When the TSC (through spindle coolant) pump motor is turned on, it spins for a fraction of a second then the machine E-stops. All other coolant pumps (flood and wash down) work fine. There are no other alarms on the machine other than "safety circuit emergency stop." Here's what we've tried so far:

Swap TSC motor for another similar size 3 phase motor - same result (E-stop)
Connect flood coolant motor to TSC circuit - circuit works fine.
Connect TSC motor to flood coolant circuit - Trips relay breaker
Bench test TSC motor- spins without issue.

Given the TSC motor spins just fine when connected to a different power source and the problem follows the TSC motor, I'm leaning towards 2 possibilities: Either its drawing too much current when first starting up or the draw is causing a momentary drop in voltage causing the machine to freak out by E-stoping. Although I'm not satisfied with either guess because if its current, why is the breaker only tripping when connected to the flood circuit (smaller breaker) and if its voltage, wouldn't there be other alarms on the control?

Has anyone else had a similiar experience? Any suggestions on things to try?
 
Pump may be deadheading. Stuck check or inner hose liner collapse can cause it. Unhook the output hose and plumb in a hose and run it to the inside of the cabinet, which will take the check and factory feed hose out of the equation..
 
I had an 1k PSI MP systems relay trip in my new mill.
The apps engineer said that the relays have an adjustment dial on them that has something to do with when they trip.

Do your relays have anything like that on them?
 
If you deadhead a conventional centrifugal pump, the pump will be at it's lowest power draw point over the range of it's operation. This link has a quick discussion of the pump curves. It's aimed at a bigger pump, but the principles are the same:


Could it be that the machine has some sort of GFCI/RCD protection that is absent from the bench test?
 
I should have clarified originally, the motor shaft is disconnected from the pump so there's 0 load during these tests. Right now its just a relay to an AC motor.
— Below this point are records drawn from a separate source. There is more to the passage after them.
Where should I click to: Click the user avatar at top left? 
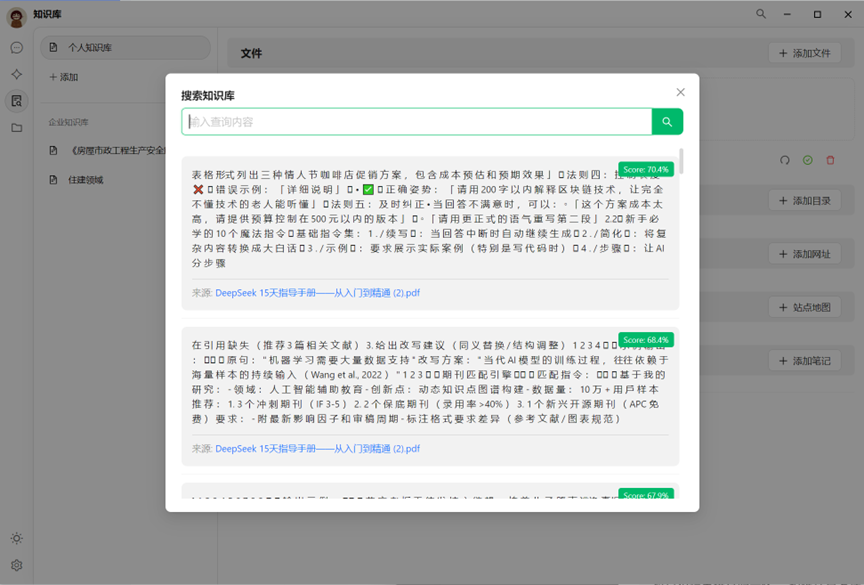tap(16, 16)
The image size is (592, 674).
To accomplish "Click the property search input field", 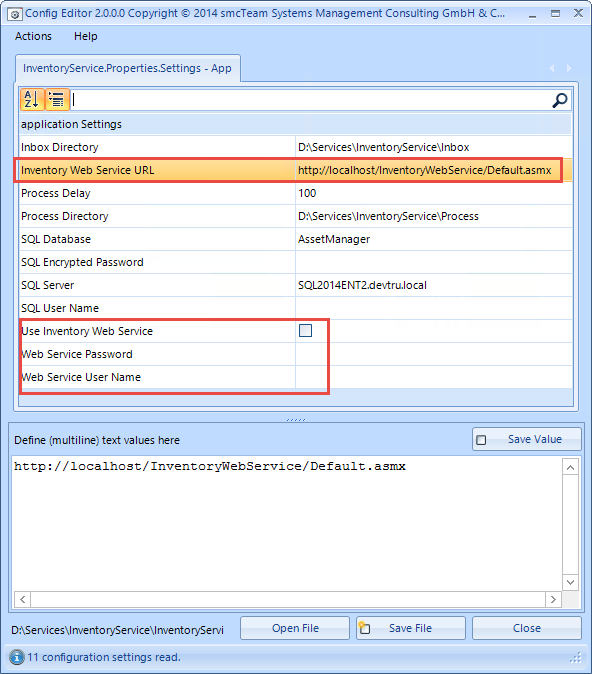I will (310, 100).
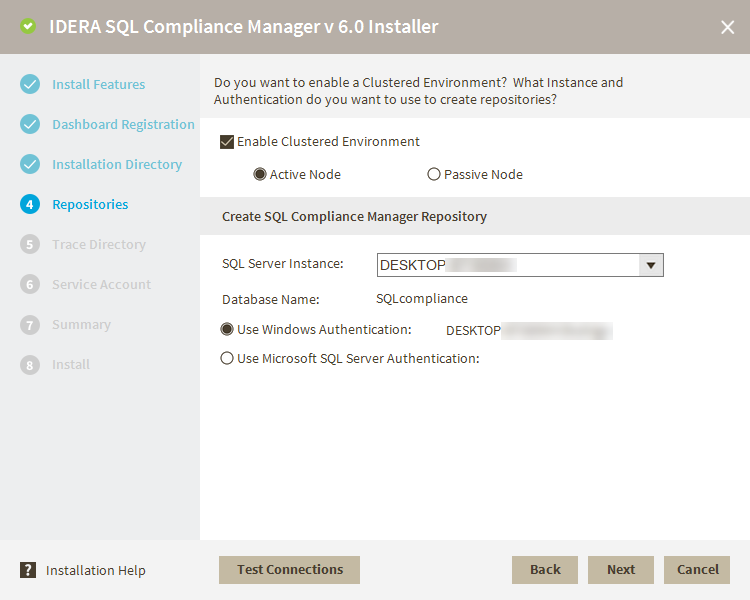The image size is (750, 600).
Task: Select the Use Windows Authentication option
Action: (x=227, y=329)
Also, I don't see any way to adjust the relay.
 
Run the pump motor and check current draw with a clamp on amp meter. Then check the heaters in the contactor in your machine
and see how they compare. The heaters / overload setting on the contactor needs to be a bit higher than the no load current draw of the motor. thats a start anyway. Your TSC motor probably draws more current that your flood motor (check the motor nameplates to see) thats why the flood pump contactor tripped- most likely not a good test.
 
Run the pump motor and check current draw with a clamp on amp meter. Then check the heaters in the contactor in your machine
and see how they compare. The heaters / overload setting on the contactor needs to be a bit higher than the no load current draw of the motor. thats a start anyway. Your TSC motor probably draws more current that your flood motor (check the motor nameplates to see) thats why the flood pump contactor tripped- most likely not a good test.
I agree. The flood motor certainly draws less current. However the TSC motor isn't tripping the TSC contactor/breaker.

I spoke with a service tech familiar with these machines and he's stumped as well. He says that there's nothing on this circuit other than the incoming voltage, breaker, relay, pump, and 24V signal for the M code. Each component when tested individually works just fine but when all together, the machine E-stops.
 
I’m leading towards an earth leakage detection circuit somewhere, although it doesn’t sound like you need to physically reset anything in the cabinet to recover the e-stop state. Is anything physically tripping with the tsc pump hooked up like normal? What do you need to do to recover it after e-stopped caused by tsc?
 
I’m leading towards an earth leakage detection circuit somewhere, although it doesn’t sound like you need to physically reset anything in the cabinet to recover the e-stop state. Is anything physically tripping with the tsc pump hooked up like normal? What do you need to do to recover it after e-stopped caused by tsc?
Nothing needs to be physically reset. Its a Heidenhein control and the alarm is a "safety circuit emergency stop" which is the generic e-stop alarm. If I bring up more info on the alarm it just states to make sure all estop switches are released and reset the machine.
 
and then a simple reset does the trick without fussing with anything else? Problem repeats when TSC is called again? Do you have circuit diagrams on this system?
 
I'm hoping someone has run into a similar problem once before and can help me solve a problem we are having with the coolant pumps on our Mikron.

When the TSC (through spindle coolant) pump motor is turned on, it spins for a fraction of a second then the machine E-stops. All other coolant pumps (flood and wash down) work fine. There are no other alarms on the machine other than "safety circuit emergency stop." Here's what we've tried so far:

Swap TSC motor for another similar size 3 phase motor - same result (E-stop)
Connect flood coolant motor to TSC circuit - circuit works fine.
Connect TSC motor to flood coolant circuit - Trips relay breaker
Bench test TSC motor- spins without issue.

Given the TSC motor spins just fine when connected to a different power source and the problem follows the TSC motor, I'm leaning towards 2 possibilities: Either its drawing too much current when first starting up or the draw is causing a momentary drop in voltage causing the machine to freak out by E-stoping. Although I'm not satisfied with either guess because if its current, why is the breaker only tripping when connected to the flood circuit (smaller breaker) and if its voltage, wouldn't there be other alarms on the control?

Has anyone else had a similiar experience? Any suggestions on things to try?

If your at a dead end, id probably just add my own contactor/overload and use the weak TSC output power to control the new contactor.
 
Phase rotation?
Swapped the TSC motor with the regular flood coolant motor and everything works.

Service tech I spoke to is convinced the TSC motor is bad and needs to be replaced but I'm not convinced because I get equal resistance measurements across all 3 windings and it spins fine on bench power.